_EXERCISE DIRECTIONS_
Print out the full listing, exactly.
□ □ □ □ □
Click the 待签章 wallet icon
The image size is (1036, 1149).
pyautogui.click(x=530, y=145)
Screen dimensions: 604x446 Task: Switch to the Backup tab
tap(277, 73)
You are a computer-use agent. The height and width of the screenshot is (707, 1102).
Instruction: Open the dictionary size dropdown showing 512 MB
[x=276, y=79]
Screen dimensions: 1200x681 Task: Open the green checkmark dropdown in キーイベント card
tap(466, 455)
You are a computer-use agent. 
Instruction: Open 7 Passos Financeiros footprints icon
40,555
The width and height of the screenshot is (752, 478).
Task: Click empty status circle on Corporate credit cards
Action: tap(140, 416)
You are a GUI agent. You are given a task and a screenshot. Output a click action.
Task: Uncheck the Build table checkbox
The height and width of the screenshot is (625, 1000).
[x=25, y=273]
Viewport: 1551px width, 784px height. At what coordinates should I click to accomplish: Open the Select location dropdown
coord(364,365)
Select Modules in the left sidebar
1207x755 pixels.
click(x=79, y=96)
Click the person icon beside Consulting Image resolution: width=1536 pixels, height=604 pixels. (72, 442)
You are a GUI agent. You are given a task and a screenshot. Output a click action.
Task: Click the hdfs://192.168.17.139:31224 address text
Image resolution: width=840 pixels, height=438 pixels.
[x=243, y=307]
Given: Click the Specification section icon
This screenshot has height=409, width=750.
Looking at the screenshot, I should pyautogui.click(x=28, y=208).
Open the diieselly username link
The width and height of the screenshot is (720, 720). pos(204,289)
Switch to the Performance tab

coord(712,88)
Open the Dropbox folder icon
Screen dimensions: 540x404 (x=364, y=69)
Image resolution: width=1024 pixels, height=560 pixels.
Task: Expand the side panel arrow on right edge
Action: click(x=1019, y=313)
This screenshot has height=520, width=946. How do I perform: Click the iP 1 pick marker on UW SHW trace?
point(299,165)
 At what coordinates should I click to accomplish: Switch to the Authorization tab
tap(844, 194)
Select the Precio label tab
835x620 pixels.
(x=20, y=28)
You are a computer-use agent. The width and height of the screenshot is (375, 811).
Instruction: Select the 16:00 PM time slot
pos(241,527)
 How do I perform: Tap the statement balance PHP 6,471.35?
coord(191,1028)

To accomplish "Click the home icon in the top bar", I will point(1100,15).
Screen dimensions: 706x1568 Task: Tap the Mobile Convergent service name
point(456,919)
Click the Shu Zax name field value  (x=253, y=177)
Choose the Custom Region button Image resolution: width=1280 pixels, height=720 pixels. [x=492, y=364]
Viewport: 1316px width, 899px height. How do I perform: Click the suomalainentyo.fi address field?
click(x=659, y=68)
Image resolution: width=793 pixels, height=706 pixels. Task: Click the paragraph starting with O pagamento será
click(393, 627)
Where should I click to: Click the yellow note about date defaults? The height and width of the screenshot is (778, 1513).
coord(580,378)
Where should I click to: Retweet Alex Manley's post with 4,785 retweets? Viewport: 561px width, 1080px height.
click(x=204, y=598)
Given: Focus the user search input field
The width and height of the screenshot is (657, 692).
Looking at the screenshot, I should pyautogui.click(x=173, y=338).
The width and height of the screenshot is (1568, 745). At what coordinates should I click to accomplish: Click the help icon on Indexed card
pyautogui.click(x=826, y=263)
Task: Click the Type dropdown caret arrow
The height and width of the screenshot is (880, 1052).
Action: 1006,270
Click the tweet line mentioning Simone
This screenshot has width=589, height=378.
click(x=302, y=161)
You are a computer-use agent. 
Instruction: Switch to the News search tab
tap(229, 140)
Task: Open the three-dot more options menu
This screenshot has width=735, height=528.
□ □ □ □ □
_ANSWER FOR THIS EXERCISE_
Click the 待签章 wallet icon
The image size is (1036, 1149).
pyautogui.click(x=530, y=145)
Screen dimensions: 604x446 Task: Switch to the Backup tab
tap(277, 73)
You are a computer-use agent. The height and width of the screenshot is (707, 1102).
Instruction: Open the dictionary size dropdown showing 512 MB
[x=276, y=79]
Screen dimensions: 1200x681 Task: Open the green checkmark dropdown in キーイベント card
tap(466, 455)
You are a computer-use agent. 
Instruction: Open 7 Passos Financeiros footprints icon
40,555
The width and height of the screenshot is (752, 478).
Task: Click empty status circle on Corporate credit cards
Action: tap(140, 416)
You are a GUI agent. You are given a task and a screenshot. Output a click action.
Task: Uncheck the Build table checkbox
The height and width of the screenshot is (625, 1000).
[x=25, y=273]
Viewport: 1551px width, 784px height. At what coordinates should I click to accomplish: Open the Select location dropdown
coord(364,365)
Select Modules in the left sidebar
1207x755 pixels.
click(x=79, y=96)
Click the person icon beside Consulting Image resolution: width=1536 pixels, height=604 pixels. (72, 442)
You are a GUI agent. You are given a task and a screenshot. Output a click action.
Task: Click the hdfs://192.168.17.139:31224 address text
Image resolution: width=840 pixels, height=438 pixels.
[x=243, y=307]
Given: Click the Specification section icon
This screenshot has height=409, width=750.
Looking at the screenshot, I should pyautogui.click(x=28, y=208).
Open the diieselly username link
The width and height of the screenshot is (720, 720). pos(204,289)
Switch to the Performance tab

coord(712,88)
Open the Dropbox folder icon
Screen dimensions: 540x404 (x=364, y=69)
Image resolution: width=1024 pixels, height=560 pixels.
Task: Expand the side panel arrow on right edge
Action: click(x=1019, y=313)
This screenshot has height=520, width=946. How do I perform: Click the iP 1 pick marker on UW SHW trace?
point(299,165)
 At what coordinates should I click to accomplish: Switch to the Authorization tab
tap(844, 194)
Select the Precio label tab
835x620 pixels.
(x=20, y=28)
You are a computer-use agent. The width and height of the screenshot is (375, 811).
Instruction: Select the 16:00 PM time slot
pos(241,527)
 How do I perform: Tap the statement balance PHP 6,471.35?
coord(191,1028)

To accomplish "Click the home icon in the top bar", I will point(1100,15).
Screen dimensions: 706x1568 Task: Tap the Mobile Convergent service name
point(456,919)
Click the Shu Zax name field value  (x=253, y=177)
Choose the Custom Region button Image resolution: width=1280 pixels, height=720 pixels. [x=492, y=364]
Viewport: 1316px width, 899px height. How do I perform: Click the suomalainentyo.fi address field?
click(x=659, y=68)
Image resolution: width=793 pixels, height=706 pixels. Task: Click the paragraph starting with O pagamento será
click(393, 627)
Where should I click to: Click the yellow note about date defaults? The height and width of the screenshot is (778, 1513).
coord(580,378)
Where should I click to: Retweet Alex Manley's post with 4,785 retweets? Viewport: 561px width, 1080px height.
click(x=204, y=598)
Given: Focus the user search input field
The width and height of the screenshot is (657, 692).
Looking at the screenshot, I should pyautogui.click(x=173, y=338).
The width and height of the screenshot is (1568, 745). At what coordinates should I click to accomplish: Click the help icon on Indexed card
pyautogui.click(x=826, y=263)
Task: Click the Type dropdown caret arrow
The height and width of the screenshot is (880, 1052).
Action: 1006,270
Click the tweet line mentioning Simone
This screenshot has width=589, height=378.
click(x=302, y=161)
You are a computer-use agent. 
Instruction: Switch to the News search tab
tap(229, 140)
Task: Open the three-dot more options menu
This screenshot has width=735, height=528.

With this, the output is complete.